[Begin Given text]

Обсуждение: Postgres and really huge tables

Поиск
Список
Период
Сортировка

Postgres and really huge tables

От
Brian Hurt
Дата:
Is there any experience with Postgresql and really huge tables?  I'm
talking about terabytes (plural) here in a single table.  Obviously the
table will be partitioned, and probably spread among several different
file systems.  Any other tricks I should know about?

We have a problem of that form here.  When I asked why postgres wasn't
being used, the opinion that postgres would "just <explicitive> die" was
given.  Personally, I'd bet money postgres could handle the problem (and
better than the ad-hoc solution we're currently using).  But I'd like a
couple of replies of the form "yeah, we do that here- no problem" to
wave around.

Brian



Re: Postgres and really huge tables

От
"Joshua D. Drake"
Дата:
Brian Hurt wrote:
> Is there any experience with Postgresql and really huge tables?  I'm
> talking about terabytes (plural) here in a single table.  Obviously the
> table will be partitioned, and probably spread among several different
> file systems.  Any other tricks I should know about?
>
> We have a problem of that form here.  When I asked why postgres wasn't
> being used, the opinion that postgres would "just <explicitive> die" was
> given.  Personally, I'd bet money postgres could handle the problem (and
> better than the ad-hoc solution we're currently using).  But I'd like a
> couple of replies of the form "yeah, we do that here- no problem" to
> wave around.

It entirely depends on the machine and how things are accessed. In
theory you could have a multi-terabyte table but my question of course
is why in the world would you do that? That is what partitioning is for.

Regardless, appropriate use of things like partial indexes should make
it possible.

Joshua D. Drake


>
> Brian
>
>
>
> ---------------------------(end of broadcast)---------------------------
> TIP 7: You can help support the PostgreSQL project by donating at
>
>                http://www.postgresql.org/about/donate
>


--

      === The PostgreSQL Company: Command Prompt, Inc. ===
Sales/Support: +1.503.667.4564 || 24x7/Emergency: +1.800.492.2240
Providing the most comprehensive  PostgreSQL solutions since 1997
             http://www.commandprompt.com/

Donate to the PostgreSQL Project: http://www.postgresql.org/about/donate
PostgreSQL Replication: http://www.commandprompt.com/products/


Re: Postgres and really huge tables

От
Chris Mair
Дата:
> Is there any experience with Postgresql and really huge tables?  I'm
> talking about terabytes (plural) here in a single table.  Obviously the
> table will be partitioned, and probably spread among several different
> file systems.  Any other tricks I should know about?

[End Given text]
[Begin Entries]

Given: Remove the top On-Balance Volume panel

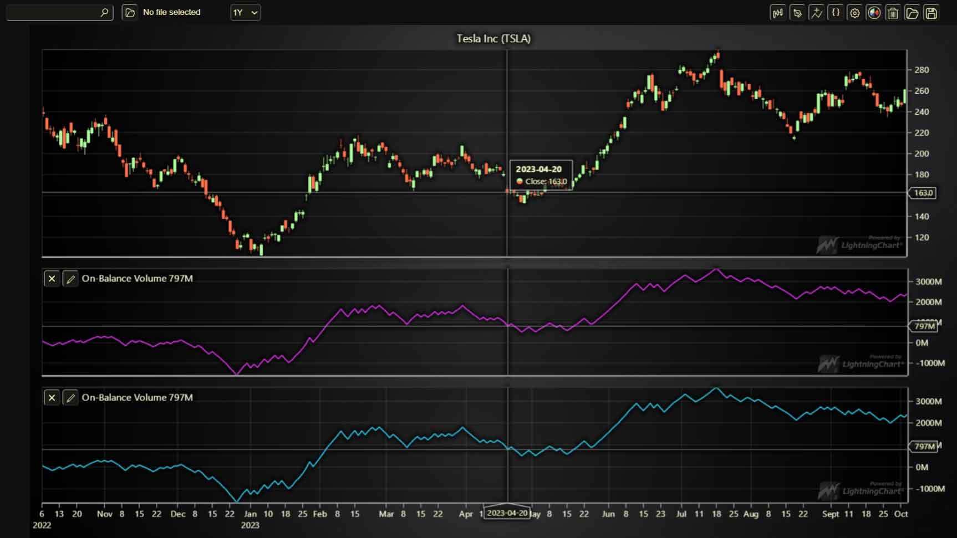Looking at the screenshot, I should 52,279.
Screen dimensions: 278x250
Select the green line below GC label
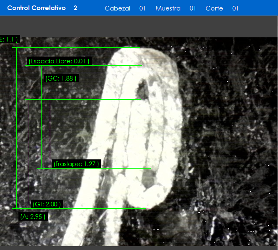point(84,99)
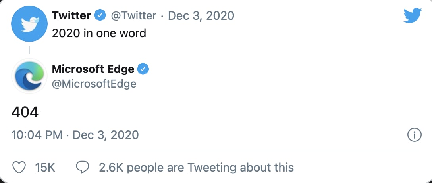This screenshot has width=432, height=183.
Task: Click the thread line connecting the two avatars
Action: (x=29, y=50)
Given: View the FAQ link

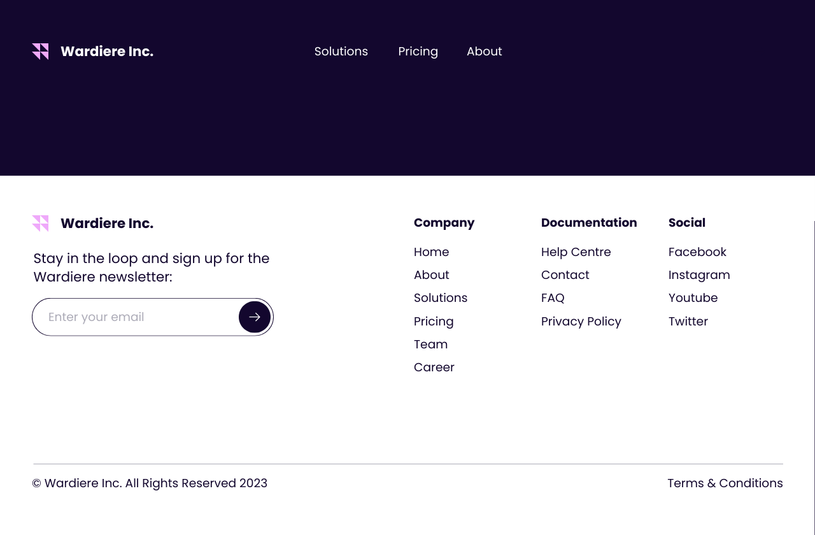Looking at the screenshot, I should (553, 298).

[End Entries]

> [Task list]
[1] In the thread on huge Postgres tables, what does Joshua D. Drake say should make a multi-terabyte table possible?
[2] Name every person shown as the author of a post in the thread on huge Postgres tables.

> [Problem solutions]
[1] Appropriate use of things like partial indexes.

[2] Brian Hurt, Joshua D. Drake, Chris Mair